Autre injustice, la seconde radio régionale publique après celle de Sfax, qui était destinée à Kairouan a été détournée au profit de Monastir. Il a fallu attendre l’avènement de la «Révolution» pour que Kairouan puisse enfin posséder, grâce à l’initiative d’un privé, une station bien à elle.
Haut potentiel en termes de tourisme, culturel, de congrès et écologique mais faible rentabilité. Kairouan et sa région regorgent, en effet, de trésors naturels et culturels. De quoi transformer cette région en un grand pôle de tourisme alternatif. Sachant que la ville est à environ 60km de l’Aéroport international d’Enfidha-Hammamet. Cette dernière donne est elle aussi énigmatique, car au lieu d’améliorer la qualité de la route entre Enfidha- Kairouan qui fait partie de la N2, en provenance de l’autoroute A2, l’effort a été concentré sur celle reliant Kairouan à Sousse. La N2 étant restée très dangereuse et très accidentogène (étroite, à une voie seulement par sens, sans protections aucune et des bords sous forme d’un petit précipice…)
Enigmatique aussi, la privation de Kairouan de sa voie ferrée, à cause d’un tronçon endommagé il y a plus d’un demi-siècle par les inondations, ce qui la prive surtout d’un moyen de transport sûr, rapide et moins coûteux.
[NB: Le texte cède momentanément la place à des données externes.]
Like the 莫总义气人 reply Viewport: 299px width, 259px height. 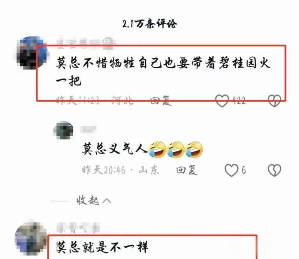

Et chose curieuse, même son code postal (3100) est une subdivision.
La route express entre Kairouan et Sousse, qui a été mise en service il y a près de huit ans, a permis, certes, de diminuer le temps et d’augmenter la qualité et la sécurité du trajet du voyage, elle a eu, cependant, faut-il le rappeler, le triste effet de renforcer le phénomène d’osmose ou d’attraction en faveur de Sousse, besoins de tous genres exigent donc d’augmenter la dépendance de la première par rapport à la seconde.
La problématique que nous venons d’exposer, ici, est heureusement soulevée depuis plusieurs années, soit dans le cadre de la réflexion autour de la situation et le devenir dudit secteur d’une façon générale, soit pour chaque région concernée. La réflexion est organisée, autour du sujet par les autorités, mais aussi par la société civile (y compris médias, professionnels et chercheurs).
Disons, encore une fois, que le problème majeur dans toutes les régions sous-exploitées et même parfois à l’échelle nationale réside dans l’absence ou la faiblesse du produit touristique et para-touristique. C’est comme si l’on exporte du diamant brut sans aucune valeur ajoutée.